GW: It's beginning to. We are in the process of a major course correction. More and more doctors understand the problem. Prostate cancer has become the poster child for the problem. Overdiagnosis is now recognized in breast, lung, kidney, and thyroid cancer, too. So we're in the midst of a course correction, but medical course corrections take a lot of time. And these are not easy issues for doctors to broach with patients in a 10-minute clinical visit.
JB: Celebrities don't communicate the overdiagnosis message, either. They usually stick by the "screen early, screen often" adage.
GW: It's so much more than the celebrities. The audience is primed for the message. They're getting these message all the time, whether from academic medical centers, from people who make the tests, the media who presents a simple story — a new cancer test that finds even more cancer. But the best test is not the one that finds the most cancer; the best test is the one that finds the right cancer.
JB: How can patients apply this insight in their lives in a practical way? Does it mean opting out of routine screening if you're not at a high risk for a particular cancer?
GW: Everyone needs to have a more balanced view of medical care. For years, we focused on the problem of too little medical care. But now we recognize there can be too much. When it comes to early diagnosis, the real side effect is that it can needlessly turn people into patients. When we look for early forms of any disease, we find a new group of patients who otherwise we'd never find: patients who are not destined to develop clinical disease. People should understand those most likely to benefit from early detection are people at the highest risk of disease — people like Angelina Jolie.
JB: What did you make of Angelina Jolie's public service messages about cancer screening given her own double mastectomy and oophorectomy?
Angelina's latest New York Times op-ed.
GW: I thought she was trying to be balanced. In her first New York Times op-ed, it wasn't sufficiently clear that her situation did not apply to 99 percent of American women. But in her second, I think she's sharing a hard decision for a very narrow group of women.
Everyone should understand that Angelina Jolie is a special case. She's a special case because not only does she have the BRCA-1 mutation [that puts her at a higher risk for breast and ovarian cancer], but she also has a really strong family history. Most people should say, "I'm glad I'm not Angelina," because most people are not in that situation.
JB: Is it fair to say most people are at a below-average risk of developing a particular cancer? Because that's another message that's different from what many of us are made to believe.
GW: Yes — let me explain why. If you imagine a distribution with a really long tail, the high-risk people are very high risk. It's not a bell-shaped curve of risk. It has this long upward tail of people at really high risk, and the average of that distribution is well above where the typical person is, because it's been drawn up by the people at very high risk. For the mathematically inclined, it's the difference between the mean and median.
JB: What do you wish people understood about cancer screening?
GW: I'd like people to understand why a more balanced view of medical care is in their interest. That's what my whole book Less Medicine, More Health is about: how to deal with those assumptions a lot of people have been taught.

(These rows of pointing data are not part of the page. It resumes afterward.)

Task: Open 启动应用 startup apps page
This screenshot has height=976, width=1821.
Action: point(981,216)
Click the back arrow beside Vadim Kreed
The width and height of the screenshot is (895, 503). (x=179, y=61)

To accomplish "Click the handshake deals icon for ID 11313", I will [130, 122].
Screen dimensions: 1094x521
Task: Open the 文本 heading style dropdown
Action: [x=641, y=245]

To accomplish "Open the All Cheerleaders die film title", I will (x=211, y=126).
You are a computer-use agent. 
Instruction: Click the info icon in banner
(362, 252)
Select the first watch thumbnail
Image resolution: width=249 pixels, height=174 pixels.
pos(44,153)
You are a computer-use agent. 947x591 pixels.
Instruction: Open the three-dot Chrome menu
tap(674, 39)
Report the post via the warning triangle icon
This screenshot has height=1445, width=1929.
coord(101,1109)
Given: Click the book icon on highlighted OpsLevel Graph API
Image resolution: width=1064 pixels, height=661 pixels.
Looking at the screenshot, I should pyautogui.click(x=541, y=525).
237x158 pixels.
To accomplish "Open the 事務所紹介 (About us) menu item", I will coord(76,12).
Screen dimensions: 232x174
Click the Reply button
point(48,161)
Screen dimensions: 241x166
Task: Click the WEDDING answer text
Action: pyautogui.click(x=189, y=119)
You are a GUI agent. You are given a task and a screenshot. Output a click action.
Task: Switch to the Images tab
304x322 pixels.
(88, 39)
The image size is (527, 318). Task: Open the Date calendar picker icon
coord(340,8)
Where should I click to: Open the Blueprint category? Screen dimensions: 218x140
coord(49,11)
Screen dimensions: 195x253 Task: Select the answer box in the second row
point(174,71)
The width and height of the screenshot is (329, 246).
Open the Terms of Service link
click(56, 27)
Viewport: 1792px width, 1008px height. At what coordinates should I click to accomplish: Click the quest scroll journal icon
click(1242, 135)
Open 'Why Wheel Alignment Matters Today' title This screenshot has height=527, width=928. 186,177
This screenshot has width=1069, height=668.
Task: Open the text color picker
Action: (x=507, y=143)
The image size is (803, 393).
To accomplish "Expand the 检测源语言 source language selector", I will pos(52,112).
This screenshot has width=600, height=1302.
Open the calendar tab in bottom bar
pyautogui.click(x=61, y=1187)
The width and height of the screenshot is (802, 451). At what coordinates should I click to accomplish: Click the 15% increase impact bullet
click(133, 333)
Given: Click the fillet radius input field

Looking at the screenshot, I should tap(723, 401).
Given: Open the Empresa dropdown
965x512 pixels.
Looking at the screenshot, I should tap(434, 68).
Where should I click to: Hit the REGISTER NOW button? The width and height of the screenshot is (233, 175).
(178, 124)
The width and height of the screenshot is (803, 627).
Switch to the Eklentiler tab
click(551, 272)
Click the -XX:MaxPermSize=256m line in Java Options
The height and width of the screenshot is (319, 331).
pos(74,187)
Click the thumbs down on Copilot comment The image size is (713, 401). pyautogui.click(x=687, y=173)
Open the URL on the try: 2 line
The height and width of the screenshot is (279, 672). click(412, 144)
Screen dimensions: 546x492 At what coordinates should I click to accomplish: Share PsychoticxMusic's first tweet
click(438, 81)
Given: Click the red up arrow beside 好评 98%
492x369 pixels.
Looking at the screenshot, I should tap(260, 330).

When it comes to early detection, they should recognize that the side effects of screening — false alarms, more diagnostic procedure, and more needless treatment — are actually more common and more certain than the benefits. The key questions to ask is: how sure are you about the benefit, and how big is it? What are the associated harms? Then decide, knowing that screening is a choice and not a public health imperative.
JB: You've sort of made a case against mass cancer screening. So what would you like to see instead?
GW: I'd like to see preventive medicine move away from mass screening and toward health promotion. Health promotion is fundamentally a positive strategy, one your grandmother might have told you: get plenty of sleep, eat your fruits and vegetables, go play outside — and don't start smoking. Take care of yourself. But it's hard to promote health when we are constantly looking for things to be wrong.